Wednesday, February 27, 2013

The Holy Spirit, our... Midwife?

 The life of a Christian can be put into a rough correspondence with the events of the Exodus, and this imagery is especially helpful for us during the Passover season. I've written previously about the similarities between Pharaoh and the "old man" written of by Paul (Romans 6:6, Ephesians 4:22), and this post is along the same lines. The "old man" is the person that we were before repentance and baptism. As much as we would like to be a 100% new person who doesn't sin anymore after baptism, it just doesn't work that way! We are still physical beings, and we have to struggle against the flesh and bring it into subjection to God. Occasionally, the Old Man gets the upper hand, and our spiritual lives wane - in effect, we go back to bondage in spiritual Egypt.

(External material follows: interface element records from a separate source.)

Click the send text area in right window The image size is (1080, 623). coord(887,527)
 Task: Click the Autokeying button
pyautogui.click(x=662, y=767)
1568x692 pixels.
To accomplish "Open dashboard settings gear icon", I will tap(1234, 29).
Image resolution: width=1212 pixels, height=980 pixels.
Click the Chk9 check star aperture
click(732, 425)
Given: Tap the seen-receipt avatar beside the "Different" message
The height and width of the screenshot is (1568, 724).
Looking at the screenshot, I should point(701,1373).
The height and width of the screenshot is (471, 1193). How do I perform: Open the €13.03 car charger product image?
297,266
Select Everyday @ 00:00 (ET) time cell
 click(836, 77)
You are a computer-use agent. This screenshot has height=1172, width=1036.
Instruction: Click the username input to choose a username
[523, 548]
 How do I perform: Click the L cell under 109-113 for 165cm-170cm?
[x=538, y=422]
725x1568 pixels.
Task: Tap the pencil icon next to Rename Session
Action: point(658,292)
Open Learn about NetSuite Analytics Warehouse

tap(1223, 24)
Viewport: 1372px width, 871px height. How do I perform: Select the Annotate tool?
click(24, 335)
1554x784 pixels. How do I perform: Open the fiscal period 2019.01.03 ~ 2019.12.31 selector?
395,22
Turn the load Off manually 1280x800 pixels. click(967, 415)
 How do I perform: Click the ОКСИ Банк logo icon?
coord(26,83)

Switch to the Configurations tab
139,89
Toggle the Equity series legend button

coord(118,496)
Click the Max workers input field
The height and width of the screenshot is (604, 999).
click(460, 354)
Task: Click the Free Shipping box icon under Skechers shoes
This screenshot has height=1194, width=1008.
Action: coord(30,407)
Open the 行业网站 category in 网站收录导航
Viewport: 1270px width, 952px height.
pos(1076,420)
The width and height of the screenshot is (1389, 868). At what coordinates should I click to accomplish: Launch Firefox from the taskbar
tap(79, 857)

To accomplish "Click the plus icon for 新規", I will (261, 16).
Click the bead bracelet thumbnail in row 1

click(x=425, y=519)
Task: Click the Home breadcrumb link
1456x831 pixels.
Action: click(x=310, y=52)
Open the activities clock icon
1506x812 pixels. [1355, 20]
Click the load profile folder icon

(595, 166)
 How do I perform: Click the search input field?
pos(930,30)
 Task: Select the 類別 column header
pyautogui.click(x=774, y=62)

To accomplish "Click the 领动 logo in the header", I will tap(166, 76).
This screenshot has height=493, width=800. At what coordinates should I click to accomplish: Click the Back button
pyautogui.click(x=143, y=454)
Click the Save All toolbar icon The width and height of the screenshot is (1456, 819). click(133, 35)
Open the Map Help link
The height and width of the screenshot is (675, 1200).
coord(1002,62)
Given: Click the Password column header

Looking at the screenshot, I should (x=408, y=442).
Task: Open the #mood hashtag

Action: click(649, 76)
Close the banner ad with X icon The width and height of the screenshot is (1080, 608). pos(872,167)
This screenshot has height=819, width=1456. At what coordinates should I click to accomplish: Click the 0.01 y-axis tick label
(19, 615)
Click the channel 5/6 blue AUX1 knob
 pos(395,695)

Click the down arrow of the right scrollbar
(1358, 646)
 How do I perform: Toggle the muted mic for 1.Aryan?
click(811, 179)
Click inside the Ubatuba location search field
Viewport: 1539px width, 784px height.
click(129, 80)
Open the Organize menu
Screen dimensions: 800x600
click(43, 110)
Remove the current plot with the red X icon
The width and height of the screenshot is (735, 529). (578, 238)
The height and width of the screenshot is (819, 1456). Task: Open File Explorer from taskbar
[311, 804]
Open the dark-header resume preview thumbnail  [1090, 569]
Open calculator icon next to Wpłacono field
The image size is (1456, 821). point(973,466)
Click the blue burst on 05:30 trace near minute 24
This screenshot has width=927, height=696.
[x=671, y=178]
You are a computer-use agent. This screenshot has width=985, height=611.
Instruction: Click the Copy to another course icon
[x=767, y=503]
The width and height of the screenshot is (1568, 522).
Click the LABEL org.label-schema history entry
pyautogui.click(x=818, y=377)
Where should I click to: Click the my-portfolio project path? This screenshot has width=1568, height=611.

God allowed Israel, His people, to suffer slavery in Egypt for over 400 years. Even while they were slaves, God watched over them and allowed their population to grow larger and larger, working to fulfill a promise made to Abraham. Eventually, the Pharaoh came to see Israel's increasing numbers as a threat, and so he devised a plan to keep their population under control. 
Exodus 1:9-11
And [Pharaoh] said to his people, "Look, the people of the children of Israel are more and mightier than we; come, let us deal shrewdly with them, lest they multiply, and it happen, in the event of war, that they also join our enemies and fight against us, and so go up out of the land." Therefore they set taskmasters over them to afflict them.
When we're living as slaves to sin and allowing the Old Man to rule over us, he does as much as he can to squash out the influence of the Holy Spirit within us. In effect, he wants to stop us from becoming strong enough to free ourselves.
Exodus 1:12
But the more [the Egyptians] afflicted them, the more they multiplied and grew.
 Fortunately for us, God is jealous for us and He works to prevent us from being lost to sin:
2 Corinthians 11:2
For I am jealous for you with godly jealousy. For I have betrothed you to one husband, that I may present you as a chaste virgin to Christ.
So how does the Old Man respond to the help that God offers when we're down? When Pharaoh saw that God had allowed the Israelites to multiply, he took even more drastic measures to stop their growth.
Exodus 1:15-16
Then the king of Egypt spoke to the Hebrew midwives... “When you do the duties of a midwife for the Hebrew women, and see them on the birthstools, if it is a son, then you shall kill him; but if it is a daughter, then she shall live.”
The Old Man in us will afflict us with all kinds of trials, but God is smarter and stronger than our flesh. He worked out a way to thwart Pharaoh's genocide through these courageous midwives.
Exodus 1:17-20
But the midwives feared God, and did not do as the king of Egypt commanded them, but saved the male children alive... Therefore God dealt well with the midwives, and the people multiplied and grew very mighty. 
God has put an analog of these midwives in us, something that allows us to always be pulled back to Him no matter how far we go astray.
Galatians 4:6-7
And because you are sons, God has sent forth the Spirit of His Son into your hearts, crying out, “Abba, Father!” Therefore you are no longer a slave but a son, and if a son, then an heir of God through Christ.
Because God has put His Spirit in our hearts, we cannot remain in bondage. When we turn from His way, the Holy Spirit cries out for us to turn back to Him. As Jesus promised, the Spirit convicts us of sin and of righteousness, and the only way that we can stay under the Old Man's rule is if we continually deny our new spiritual nature. In this way, the Holy Spirit serves the same function that the midwives served - to protect us and allow us to grow our way out of bondage.